Two Views on Gravity Part 2: Geometry

Posted By Pamela on Feb 20, 2010 | 8 comments

Gravity Probe B orbits earth, captured in its gravity well

Gravity Probe B orbits earth, captured in its gravity well

Sometimes analogies just feel right. For instance, “as hard to find as a needle in a hay stack” is often a good way to describe trying to find a needed quote in a half-remembered book. The mental image and the actual task just fit. In physics, I sometimes feel like the hardest part is finding the perfect analogy that will make it possible for everyone in the class to visualize the concept I’m trying to explain. In the case of gravity, Einstein kindly provided the needed analogy. He said the way we need to think of gravity is as a divot in the 4-dimensional space-time reality, where orbiting objects simply roll around the inside of the well, like bicylcists racing around the sides of a velodrome. Ok, so maybe that analogy is a bit more challenging to follow. Nonetheless, in all its complexity this analogy points us toward one idea: If space were a surface instead of volume, the surface would curve down toward anything with mass, and it would curve more for high mass objects than low mass objects (and black holes may just tear a hole in that surface).

In this visualization of the universe, objects’ masses define the shape of space, and acceleration of a small object (like a space craft) toward and deceleration away from a larger object (like a planet) is just a side effect of the small object rolling “downhill” into a gravity well and “uphill” out of the gravity well.

This image of space leads somewhat naturally to a series of complex ideas. For instance, if you suddenly remove a mass from or change a mass on the space-time surface, you can imagine the surface rebounding, with waves moving across the surface as a result of this sudden rebound. We believe this is part of the reality of gravitational waves, which have there definition in much more complicated mathematics. Frame dragging, as well, can be imagined as a rotating body catching at space, a swirling it about itself, forcing a beam of light trying to return to its origins to fly farther to go in one direction than the other. You can think of this like a person trying to run around an in-motion merry-go-round; race in the direction of motion and you are partially carried to your point of origins, but if you go against the flow of carousel horses you’ll have to go an added distance as the the merry-go-round tries to carry you the wrong way from where you want to go.

The next consequence is light gets reddened as it climbs out of the gravity well. You can explain this as losing energy (getting redder) as the light fights its way out against gravity, or if you want to think geometrically, this is just like a person climbing up a hill covers a larger distance, using more energy on foot, if they walk 1 mile as the crows flied than that 1 mile the crow flew. Light changes colour because it transverses hills.

**Given material**.
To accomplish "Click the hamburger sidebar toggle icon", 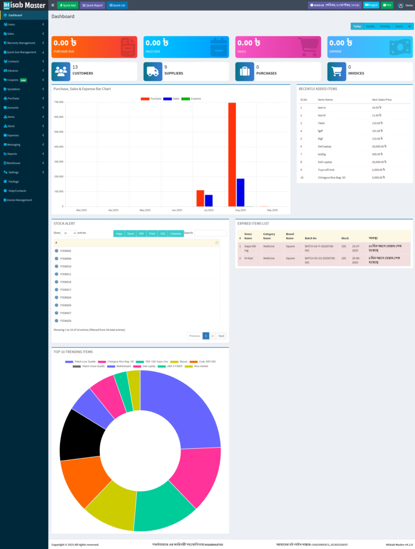I will click(x=53, y=5).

**Task to complete**. Carry the blog post on gravity as geometry forward, starting right after its last sentence. The data plays no part in what you are asked to do.

**Final result**.
From gravity waves, to frame dragging, and all the way out to the reddening of light rising out of a gravity well, this geometric idea of space is the one my brain understands, and it is the one that Einstein geometrically built for us.

This plays against the ideal of gravitons carrying the news “This way lies a mass, come be attracted” as they fly out from the stars and the planets reminding everything to orbit politely.

Now I have to admit, I don’t read theoretical gravity papers for fun on a regular basis. Life is short, and the numbers of papers coming out each week is in the hundreds. I may have missed something, but one thing I haven’t seen yet is a way that allows one to understand gravity as geometry while still invoking gravitons as the force communicators. It is my hope that either this happens or someone finds a way to detect gravitons soon. Gravitons are massless and so weak that right now we just don’t have a way to detect them. This means we can’t prove they are there. We also can’t mathematically build a theory that unites Quantum Mechanics – the science behind a lot of particle physics – with gravity. As an observational astronomer, I have to admit, I have a certain hunger for someone to explain to me why gravity can’t be the shape of space and time while everything else is particle based.

Hmmm, maybe I should hunt a theorist and ply them with chocolate. Or coffee. Or something stronger.

But for now I split my head between two ideas – particles and geometry – while I dream of a unifying analogy.


  1. “…I may have missed something, but one thing I haven’t seen yet is a way that allows one to understand gravity as geometry while still invoking gravitons as the force communicators.”

    Indeed, this has always bothered me about the attempts to quantize gravity – every attempt to quantize gravity relies on a picture of gravity as a particle excitation of some sort that exists independently of the space time background. My own perspective is that gravitons must be interpreted as packets of space-time, if a plausible unification of GR with QM is to be found.

    There are people, such as Lee Smolin, who have thought carefully about this issue from this perspective, but ultimately they have yet to produce a consistent theory.

  2. “As an observational astronomer, I have to admit, I have a certain hunger for someone to explain to me why gravity can’t be the shape of space and time while everything else is particle based.”

    Occam’s Razor?

    Also, unification worked great on everything else we tried it on, so why not keep on using a winning strategy?

    Re: the dimpled sheet analogy. I always worry that the dimpled sheet is tricking us. After all, why do things roll down into dimples? Gravity! But that’s the very thing we were trying to understand in the first place. It seems like a circular analogy. Surely, a correct analogy for GR would include the notion that the paths are “straight” lines, but I can’t see how to get there from the dimpled sheet. Another problem (insight?) is that you could equally well imagine a classical electron orbiting a classical proton with the dimpled sheet, yet that situation is correctly described by QED. It’s a confusing subject.

  3. Xerxes,

    I understood that ‘unification’ worked a treat so long as it went the other way round – every ‘force’ (aka field) can be described geometrically, provided you have a continuum of at least 11 spacial dimensions (string theory, anybody ?).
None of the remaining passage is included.